● EXCERPT PROVIDED:
▼
= Auxilius of Naples =

Auxilius of Naples (which has been considered a pseudonym (Note: According to Hefele.)) was an ecclesiastical writer. To him are attributed a series of writings (Note: Migne, Patrologia Latina, CXXIX, 1054 sqq.) that deal with the controversies concerning the succession and fate of Pope Formosus (891–896), and especially the validity of the orders conferred by him. Auxilius was a Frank, who was ordained a priest, or perhaps only a deacon, in Rome by Formosus, and lived later in southern Italy, apparently at Naples.

== Context ==
After the successor of Formosus, Pope Boniface VI, had ruled only fifteen days, Pope Stephen VI (properly VII), one of the adherents of the party of the Duke of Spoleto, was raised to the Papal Chair. Stephen not only abused the memory of Formosus but also treated his body with indignity.

Stephen was strangled in prison in the summer of 897, and the six following popes (to May 904) owed their elevation to the struggles of the political parties. Christophorus, the last of them, was overthrown by Pope Sergius III (May, 904-August, 911). Sergius had been a partisan of Stephen VI, and like the latter regarded the elevation of Formosus to the papacy as illegal and the orders conferred by him as null and void.

== Works ==
Auxilius was a follower of Formosus, and in several works composed about 908-911, he made a courageous and learned defence, both of Formosus and of the validity of his orders and those of his adherents. Morinus was the first to publish two of these writings in his "De ecclesiasticis ordinationibus" (Paris, 1665). They are entitled, "Libellus de ordinationibus a papâ Formoso factis", and "Tractatus qui Infensor et Defensor dicitur".
▲
● RECORDS SHOWN:
▼
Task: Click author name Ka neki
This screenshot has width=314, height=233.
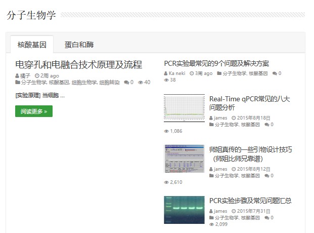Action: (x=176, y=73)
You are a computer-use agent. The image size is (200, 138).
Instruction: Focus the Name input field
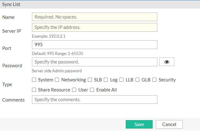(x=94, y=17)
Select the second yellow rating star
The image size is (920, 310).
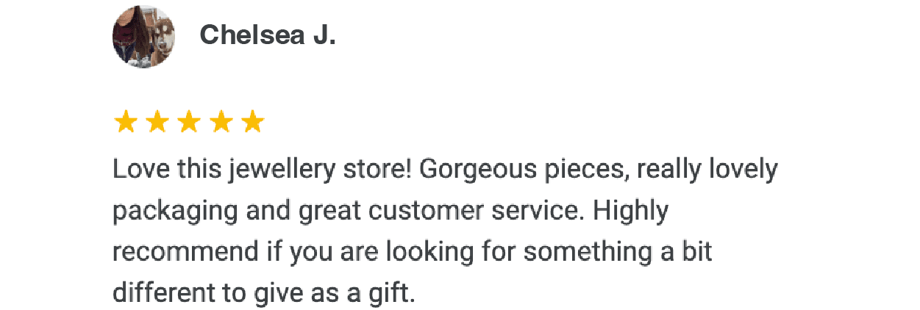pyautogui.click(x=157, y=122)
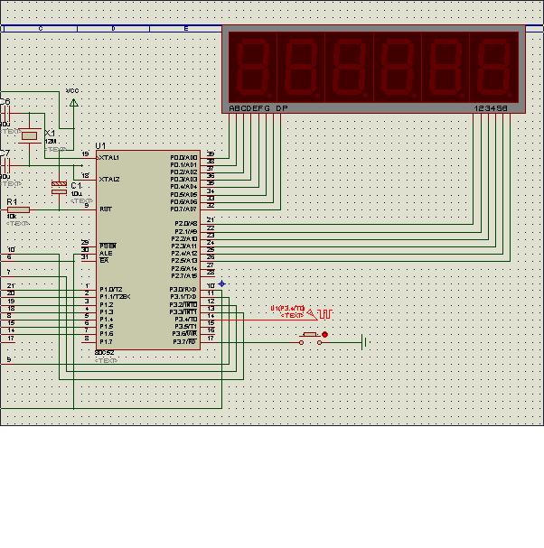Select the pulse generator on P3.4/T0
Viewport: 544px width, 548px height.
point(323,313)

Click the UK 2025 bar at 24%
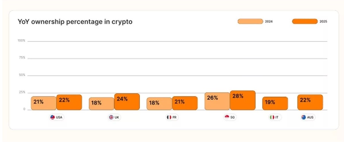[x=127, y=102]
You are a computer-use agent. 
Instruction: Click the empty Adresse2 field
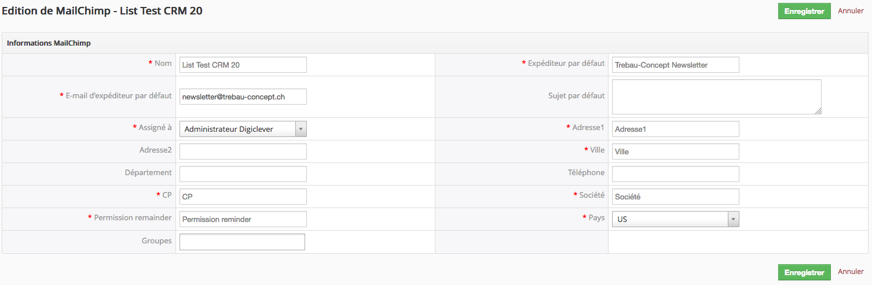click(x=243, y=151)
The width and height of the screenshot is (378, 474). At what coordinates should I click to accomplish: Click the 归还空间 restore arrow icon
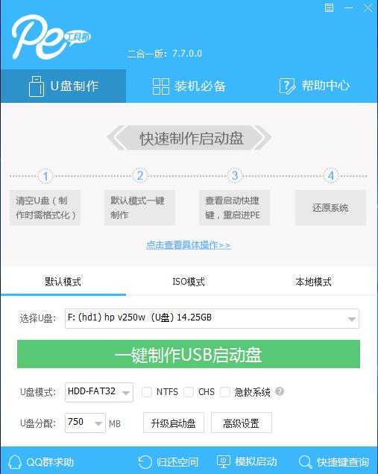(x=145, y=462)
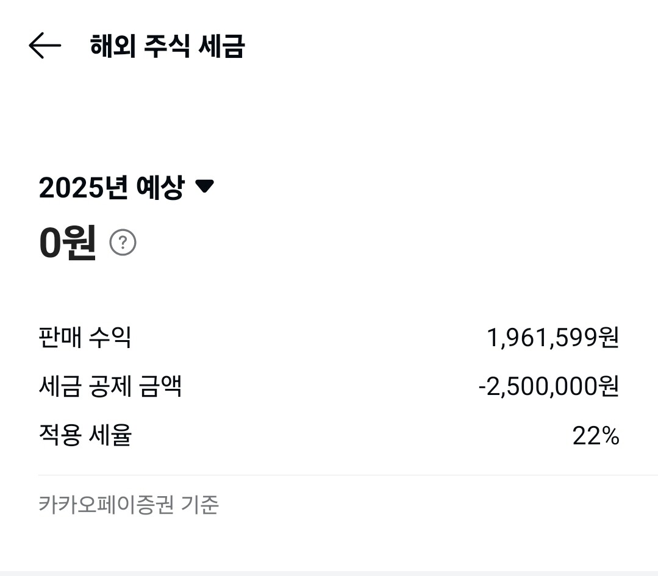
▲
● INSTRUCTIONS:
- 1) According to the article on Auxilius of Naples, who was the first to publish two of his writings?
- 2) Continue the article on Auxilius of Naples from its final sentence.

● ANSWERS TO THE PROBLEMS:
- 1) Morinus, in his "De ecclesiasticis ordinationibus" (Paris, 1665).

- 2)
A third work of Auxilius, of similar import, was found by Mabillon and published by him under the title, "Libellus super causâ et negatio Formosi papæ", in his "Vetera Analecta". In his "Auxilius und Vulgarius", quoted below, Ernst Dümmler published from a Bamberg manuscript two further writings of Auxilius, one of which is known as "In defensionem sacræ ordinationis papæ Formosi libellus prior et posterior", while the other bears in the manuscript itself the title: "Libellus in defensionem Stephani episcopi et præfatæ ordinationis". (Stephen, Bishop of Naples had been consecrated by Pope Formosus.)

Still another treatise of an unknown author on behalf of Formosus, published by Bianchini in his edition of the Liber Pontificalis (1735, IV) is considered by Joseph Hergenröther (Note: Photius, II, 370, 373, note 9.) to be an extract from the writings of Auxilius, while Dümmler attributes it to Eugenius Vulgarius, an Italian priest and a defender of Formosus. Two other compositions of Eugenius Vulgarius are known: De causâ Formosianâ, and Eugenius Vulgarius Petro Diacono fratri et amico.

All these writings take the position that the orders conferred by sinful and excommunicated bishops are not in themselves invalid. In a necrology of the Abbey of Monte Cassino is noted on 25 January the death of an Auxilius, deacon and monk, author of a commentary on Genesis. (Note: Mai, Spicilegium Romanum, IX, Appendix; cf. Mabillon, Ann. Ord. S. Benedicti, III, 325.) This Auxilius may possibly be the author of the works described above.